■ Passage for review ■
*** Begin section ***
It is simply 'raw' Apple Cider Vinegar, and, plain good quality Water.


For routine and not-clinical situations, one adds say Two Tablespoons of the ACV to a Gallon of Water, and this then is the Pigeon's drinking Water for a week or something, now and then.


For Therapudic or Clinical intentions, one mixes it stronger, say, Four Tablespoons of the ACV to a Gallon of Water...and this then is the Pigeon's drinking Water for a week or ten days or so...

It eliminates many undesireable bacteria and other micro-organisms from their Crop and digestive system, while encouraging the desireable ones.


Likely, your Bird has some issues with his digestive system, and, the ACV-Water at 3 or 4 Tablespoons to the Gallon, I am confident, would be good for him.



> Please do tell about the 'Seed Pop'.



'Seed-Pops' are the term for opening the Pigeon's Beak gently, and, inserting a single whole Seed, such a a dried small kernal of Corn, or a dried Pea, or maybe two or three White Safflower Seeds...and, his swallowing it.


Variously, this can be done quite effeciently, and, over the course of five or ten minutes, or a half hour, allows a convelesent or compromised Pigeon, a few good meals-a-day of real Seeds, which they otherwise would not manage to get on their own steam. The benifts them ( so long as their system can handle it ) viscerotonically, getting their Gizzard nice and active with something to do, and can inspire them generally...as well as solving the problem of them getting fed.


More details on this later, since this is getting to be a long post!




> Now about his poops. I found out that it all depends what I feed him. I gave him for a short while Kaytee exact with a crop tube but that was not a good idea as it made all his poop watery and terrible looking. I am not surprised as that thing is so watery; anyway I am not giving it to him anymore because of that. Now I am feeding what a pigeons should eat but it kind is difficult to give him the small seeds and he gets a bit too much the big type of seeds like corn, sunflower seeds and peanuts like 50% and with this his poops are of a green colour but not the bight neon type and white. I also have to say that not all his poop looks the same during the day, maybe a couple of times a day will be watery. I feed him once a day now and I notice that at the end of the day his poops are smaller so they differ in size depending of the time of the day. The majority of his poops are of a green shade with white, the green shade is kind hard to describe, is more like an medium green and of a good consistancy.




I would say definitely get him on the ACV-Water...and, there is an other method of getting them to eat which I will describe soon...where he would be eating small whole Seeds, such as Finch Seed or Parakeet Seed...so if you have some place to buy a small whole Seed mix, figure to go get some soon as possible.

Till next..!


Phil
l v


----------



## pdpbison

chriss80 said:


> I drown a picture of haw it was, the green part is the poop and the white spots represent the worms. I tried to make things at the right size and color. The poo was a normal size I would say.
*** End section ***
■ Excerpted records ■
*** Begin section ***
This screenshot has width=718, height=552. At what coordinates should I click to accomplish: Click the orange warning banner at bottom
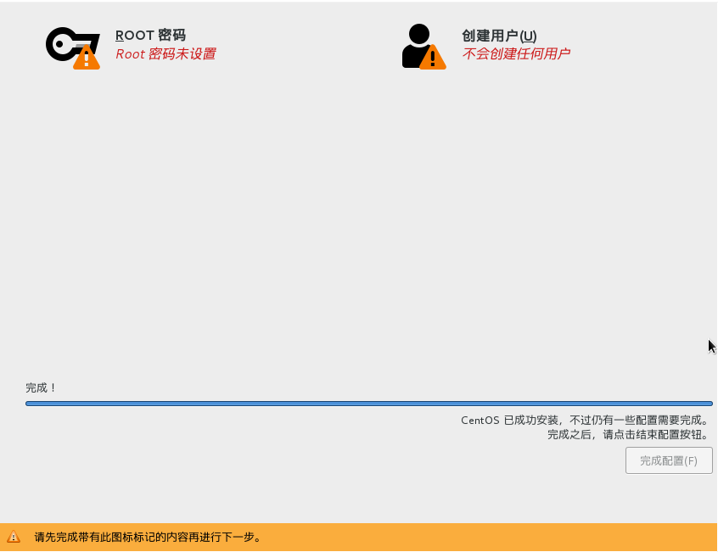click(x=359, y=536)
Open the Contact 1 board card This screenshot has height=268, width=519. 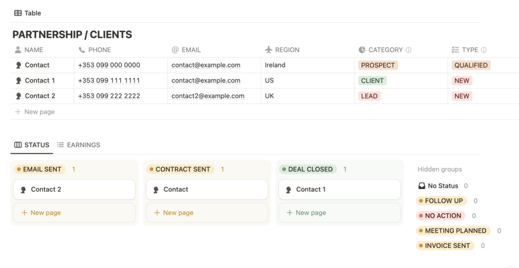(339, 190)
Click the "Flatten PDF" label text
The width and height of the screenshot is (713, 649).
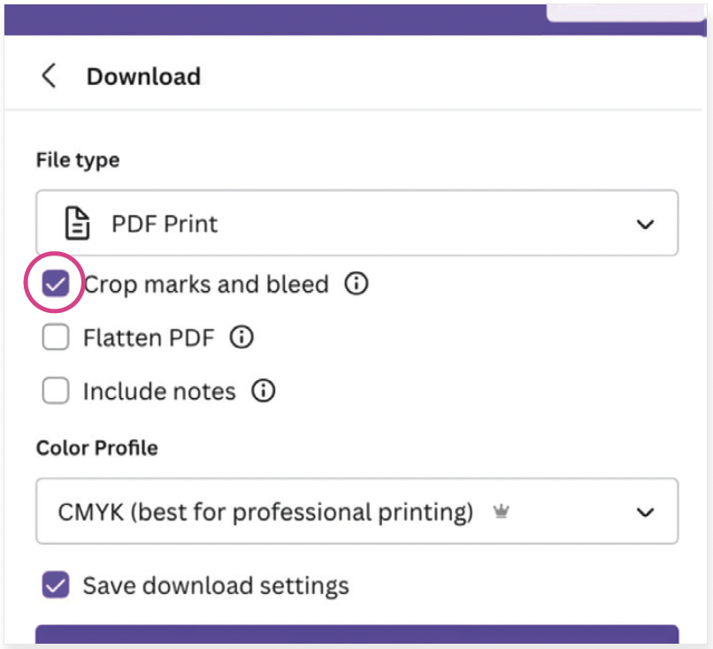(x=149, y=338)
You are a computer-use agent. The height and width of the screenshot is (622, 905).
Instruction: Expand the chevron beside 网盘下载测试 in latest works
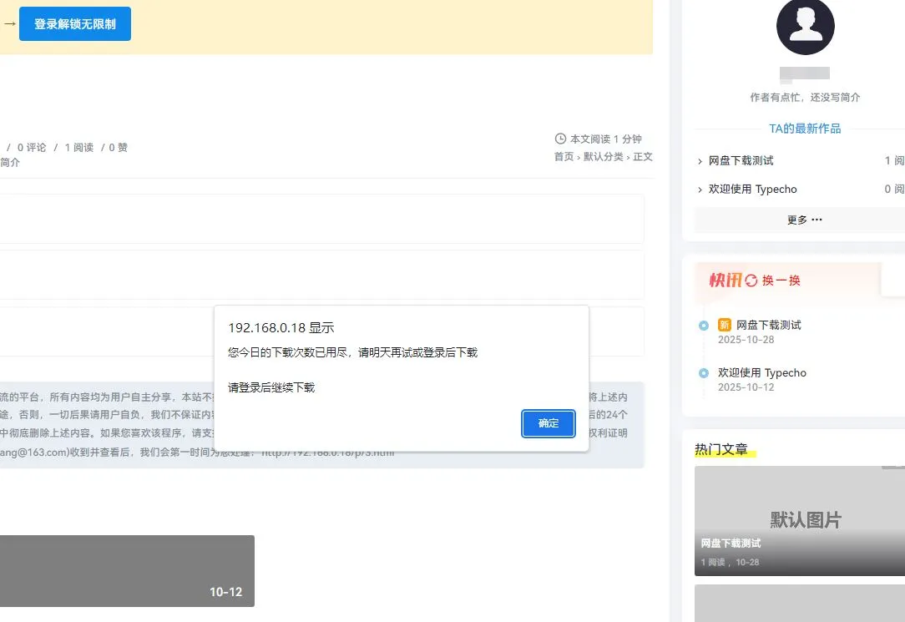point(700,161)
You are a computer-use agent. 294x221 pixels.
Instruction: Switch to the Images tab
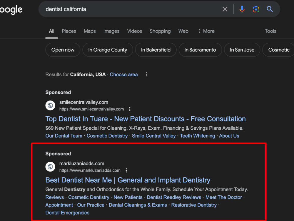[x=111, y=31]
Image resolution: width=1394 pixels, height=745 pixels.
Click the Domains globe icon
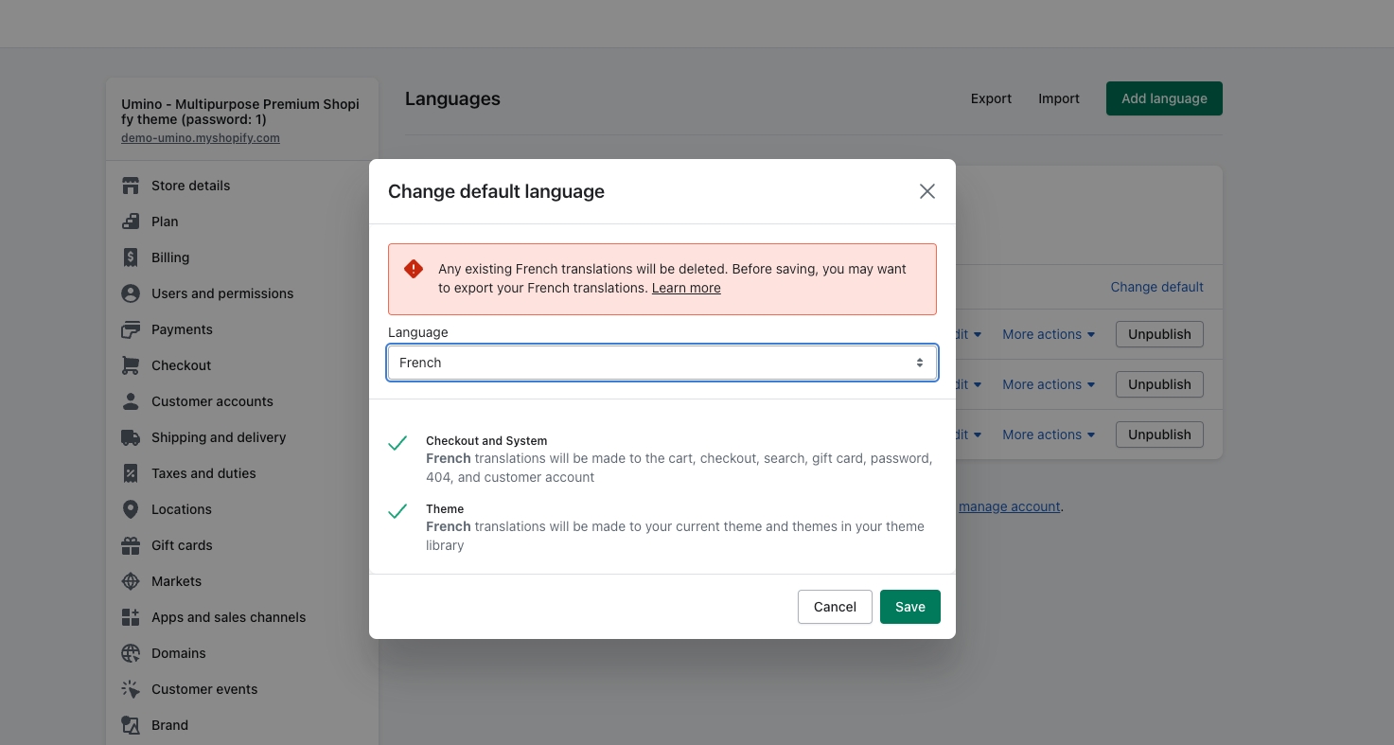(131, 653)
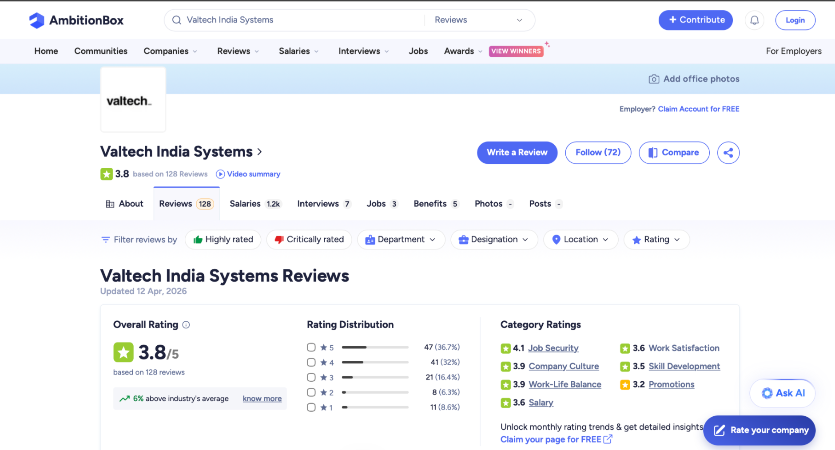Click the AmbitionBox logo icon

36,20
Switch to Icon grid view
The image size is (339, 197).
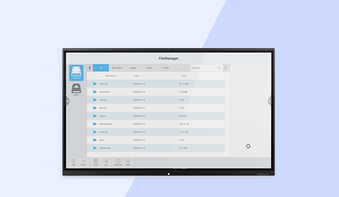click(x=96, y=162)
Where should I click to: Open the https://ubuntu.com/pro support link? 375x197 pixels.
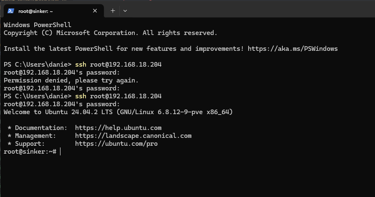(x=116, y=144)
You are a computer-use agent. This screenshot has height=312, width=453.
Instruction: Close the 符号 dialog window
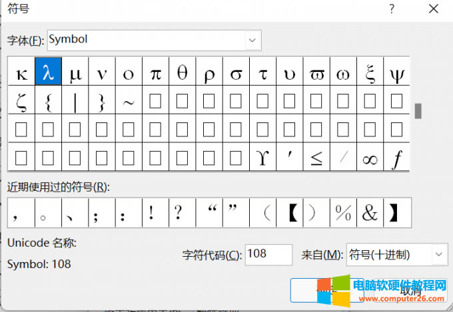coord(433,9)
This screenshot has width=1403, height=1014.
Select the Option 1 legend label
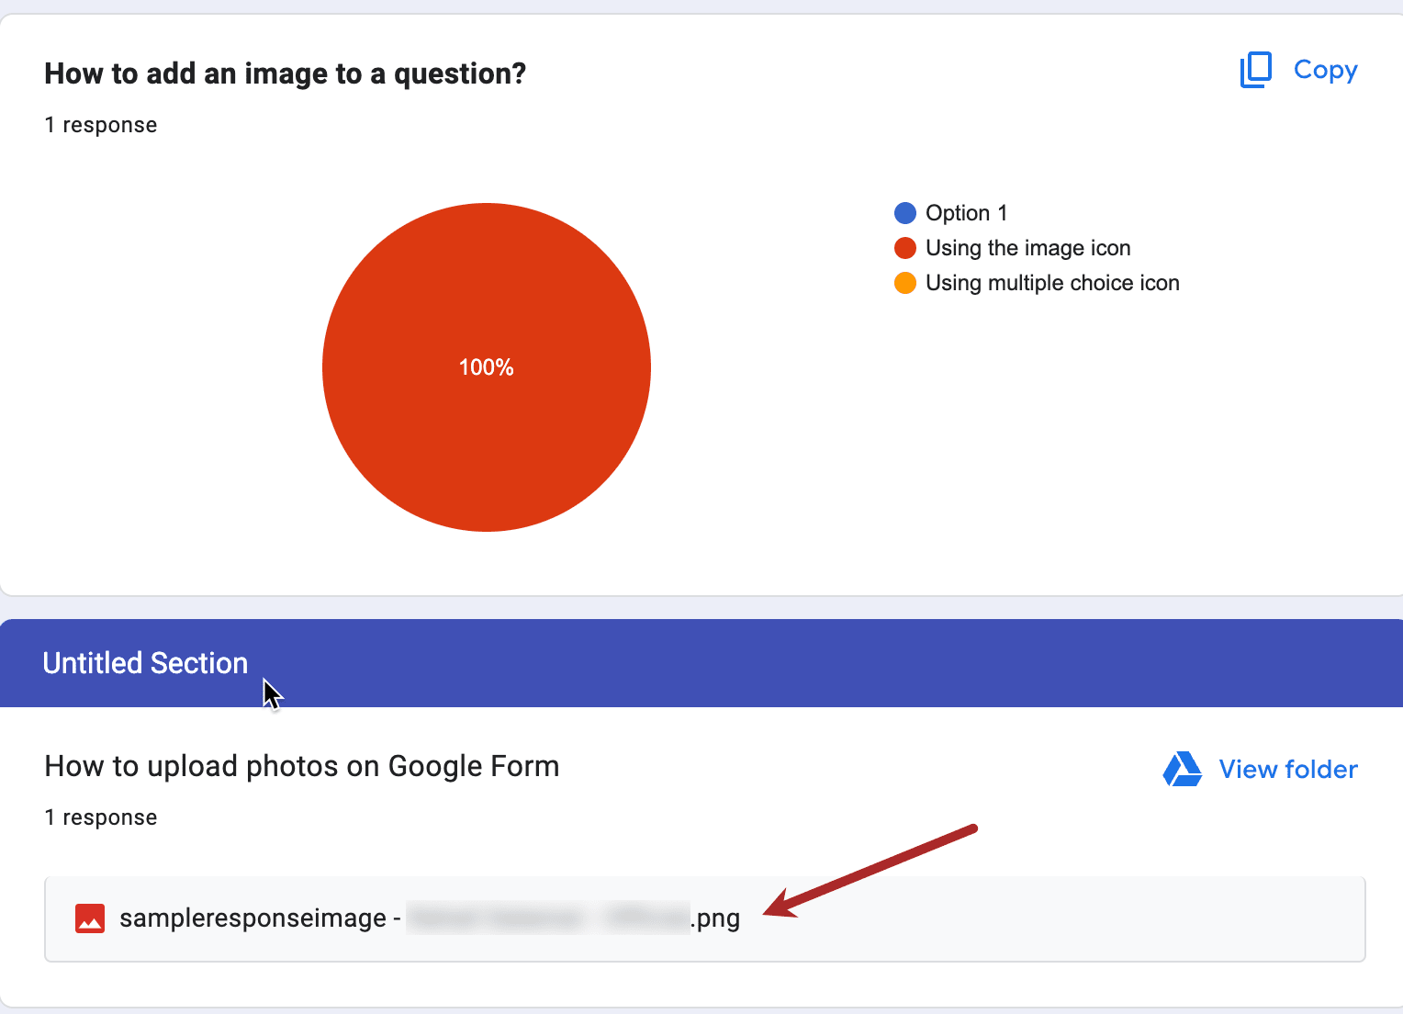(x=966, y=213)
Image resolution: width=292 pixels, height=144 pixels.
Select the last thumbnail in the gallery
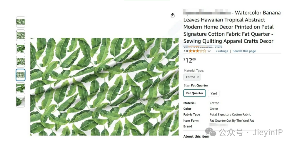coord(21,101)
*** End section ***
■ To do ■
Write the next part of the forum thread about caring for a sick pigeon, picking up right after its final line.

■ Answer area ■
Are you certain these are actual tiny 'worms' then?


Not some odd presentation of Urates? ( white part ) 


Well, by golly, if these are 'Worms' then he will be very glad to be rid of them, we may be sure!


Worms make toxic by products which poison the Bird's system, or some do anyway, as well as robbing the Bird of needed Vitamines and Nutrition generally...so...maybe refrigerate some samples in thin plastic film, to bring to your Vet, and do figure to go see your Vet about this issue as soon as convenient.


Feed info next missive...gotta run now...


Good luck..!


Phil
l v


----------



## chriss80

Hello Phil!

I will stop the peanuts. Now that you remained me of peanuts I remembered what I sow a few days ago at the pet store: I sow that they wore selling peanuts and they wore in this transparent bag and I could see a few worms wiggling around, luckily I never bought food from them. I will make a complaint for the shop, unfortunaly is the only shop in my area and now it has a bad reputation for me to shop from.

I will do the ACV water stronger, I did the acv water for him but that was long time ago when he had slow crop and worked well.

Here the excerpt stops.